## DIRECTIVE
Answer these from the Vatican City passage:
(a) By what two measures is the Vatican City called the smallest internationally recognised independent state?
(b) How many columns deep are the colonnades around St Peter's Square?
(c) How did Gian Lorenzo Bernini describe the colonnades?

BEGIN GIVEN PASSAGE

Tag Archives: Rome

St. Peter’s Basilica and St Peter’s Square, Vatican City State

We’ve always wanted to visit the Vatican City. Perhaps because it’s an entirely separate country within a country, the smallest internationally recognised independent state by area and by population, and the centre and focus of the Catholic faith, synonymous with the Pope and with the white smoke of conclave.

St Peter's Square and St Peter's Basilica, The Vatican City

Looking into the Vatican City from Italy across St. Peter’s Square

Or perhaps it’s because of the grandness of the Baroque architectural approach that one cannot help to be enticed. The giant oval cobblestoned plaza of St Peter’s Square simply invites. When we stood there we felt safe, surrounded by the giant Tuscan colonnades that block the peripheral vision of distractions, focussing the eye and attention on the staircase to St Peter’s Basilica. Such was Gian Lorenzo Bernini’s intent – the 4-column-deep colonnades certainly give the feeling of being embraced by “the maternal arms of Mother Church” as he described them.

END GIVEN PASSAGE
BEGIN RAW DATA

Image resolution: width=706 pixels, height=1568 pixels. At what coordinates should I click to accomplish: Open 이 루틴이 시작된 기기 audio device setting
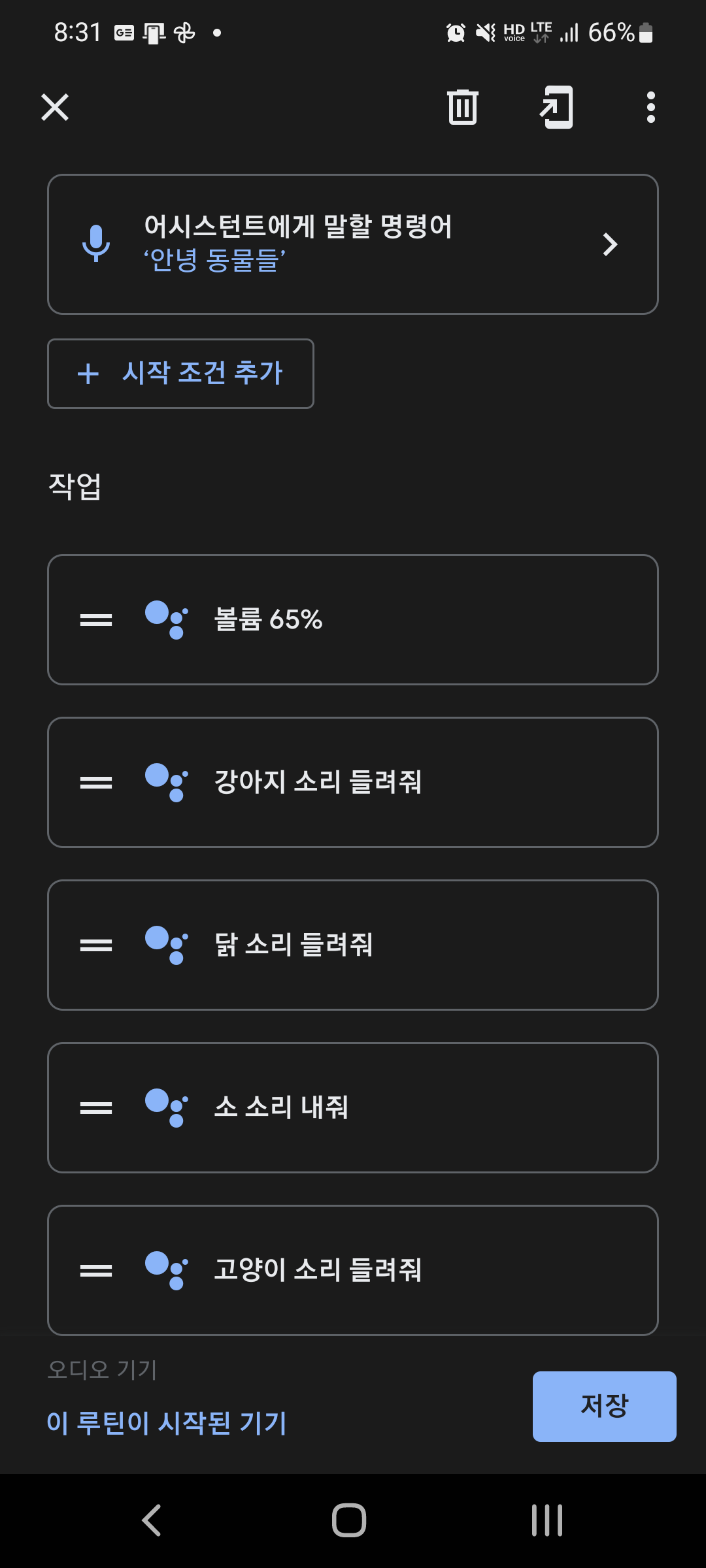point(167,1423)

END RAW DATA

## PROBLEM SOLUTION
(a) By area and by population.
(b) Four columns deep.
(c) As "the maternal arms of Mother Church."